# TO DO:
Only the count is wanted here: how many lines of the entries hold the string "computer"?

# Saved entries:

+++++

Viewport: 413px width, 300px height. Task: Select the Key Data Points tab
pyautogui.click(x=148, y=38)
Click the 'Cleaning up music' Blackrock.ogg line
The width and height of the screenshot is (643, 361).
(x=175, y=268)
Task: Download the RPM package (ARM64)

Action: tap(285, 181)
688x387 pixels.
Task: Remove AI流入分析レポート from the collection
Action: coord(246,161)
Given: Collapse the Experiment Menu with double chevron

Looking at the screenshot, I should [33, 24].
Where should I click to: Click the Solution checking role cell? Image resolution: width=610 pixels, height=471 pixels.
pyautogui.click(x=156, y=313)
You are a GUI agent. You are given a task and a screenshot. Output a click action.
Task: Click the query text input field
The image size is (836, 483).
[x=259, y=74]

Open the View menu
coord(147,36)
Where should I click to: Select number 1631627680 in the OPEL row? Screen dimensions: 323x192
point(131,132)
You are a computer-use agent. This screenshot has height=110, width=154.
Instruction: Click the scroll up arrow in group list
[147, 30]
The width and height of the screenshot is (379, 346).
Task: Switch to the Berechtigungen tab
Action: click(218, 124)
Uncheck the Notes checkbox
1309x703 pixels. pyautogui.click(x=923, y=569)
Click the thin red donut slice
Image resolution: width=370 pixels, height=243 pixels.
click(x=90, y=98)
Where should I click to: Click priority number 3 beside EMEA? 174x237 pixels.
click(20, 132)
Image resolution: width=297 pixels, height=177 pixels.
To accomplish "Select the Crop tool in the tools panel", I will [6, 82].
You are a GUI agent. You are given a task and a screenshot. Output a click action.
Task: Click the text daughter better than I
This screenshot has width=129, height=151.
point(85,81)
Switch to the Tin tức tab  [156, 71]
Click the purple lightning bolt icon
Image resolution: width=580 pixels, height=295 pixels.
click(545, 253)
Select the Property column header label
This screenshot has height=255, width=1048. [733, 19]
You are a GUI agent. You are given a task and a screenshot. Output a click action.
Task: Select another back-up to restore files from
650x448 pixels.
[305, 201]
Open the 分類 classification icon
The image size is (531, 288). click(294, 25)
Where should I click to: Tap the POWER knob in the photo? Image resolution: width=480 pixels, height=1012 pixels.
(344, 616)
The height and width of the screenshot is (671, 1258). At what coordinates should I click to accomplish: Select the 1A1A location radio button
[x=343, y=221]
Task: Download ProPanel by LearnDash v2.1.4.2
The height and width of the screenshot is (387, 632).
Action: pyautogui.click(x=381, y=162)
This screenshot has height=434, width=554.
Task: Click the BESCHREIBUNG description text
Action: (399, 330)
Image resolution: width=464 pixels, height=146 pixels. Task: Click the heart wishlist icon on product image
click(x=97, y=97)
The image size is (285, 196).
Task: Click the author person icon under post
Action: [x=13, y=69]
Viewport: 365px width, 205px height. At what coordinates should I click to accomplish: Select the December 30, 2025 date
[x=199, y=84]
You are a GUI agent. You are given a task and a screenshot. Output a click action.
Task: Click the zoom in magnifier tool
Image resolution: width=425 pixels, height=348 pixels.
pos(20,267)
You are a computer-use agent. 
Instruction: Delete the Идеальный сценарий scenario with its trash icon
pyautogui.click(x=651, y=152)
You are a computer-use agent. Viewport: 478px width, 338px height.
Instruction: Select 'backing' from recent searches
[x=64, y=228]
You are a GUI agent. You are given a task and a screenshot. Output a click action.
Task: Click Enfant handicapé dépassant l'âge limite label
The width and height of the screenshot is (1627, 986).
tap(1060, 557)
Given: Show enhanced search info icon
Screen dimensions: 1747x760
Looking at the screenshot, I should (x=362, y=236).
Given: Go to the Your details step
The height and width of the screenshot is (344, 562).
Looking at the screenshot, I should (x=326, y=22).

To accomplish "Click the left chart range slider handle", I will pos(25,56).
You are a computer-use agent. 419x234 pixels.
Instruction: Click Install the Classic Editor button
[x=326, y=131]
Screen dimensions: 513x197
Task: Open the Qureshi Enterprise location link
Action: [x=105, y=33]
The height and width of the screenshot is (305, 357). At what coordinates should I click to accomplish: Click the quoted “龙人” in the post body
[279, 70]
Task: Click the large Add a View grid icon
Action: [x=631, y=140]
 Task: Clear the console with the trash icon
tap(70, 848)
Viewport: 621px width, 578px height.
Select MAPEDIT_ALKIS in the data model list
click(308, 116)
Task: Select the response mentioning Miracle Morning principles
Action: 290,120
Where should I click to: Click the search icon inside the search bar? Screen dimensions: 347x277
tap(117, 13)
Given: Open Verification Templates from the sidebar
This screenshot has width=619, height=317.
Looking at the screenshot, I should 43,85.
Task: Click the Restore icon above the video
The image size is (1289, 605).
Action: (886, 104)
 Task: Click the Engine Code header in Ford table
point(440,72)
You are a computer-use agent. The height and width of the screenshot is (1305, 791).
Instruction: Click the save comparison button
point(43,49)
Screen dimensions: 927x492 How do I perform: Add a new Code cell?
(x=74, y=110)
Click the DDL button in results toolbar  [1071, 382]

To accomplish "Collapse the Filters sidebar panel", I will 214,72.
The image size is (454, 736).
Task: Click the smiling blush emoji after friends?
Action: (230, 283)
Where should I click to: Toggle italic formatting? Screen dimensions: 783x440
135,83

+++++

# WORKED SOLUTION:
5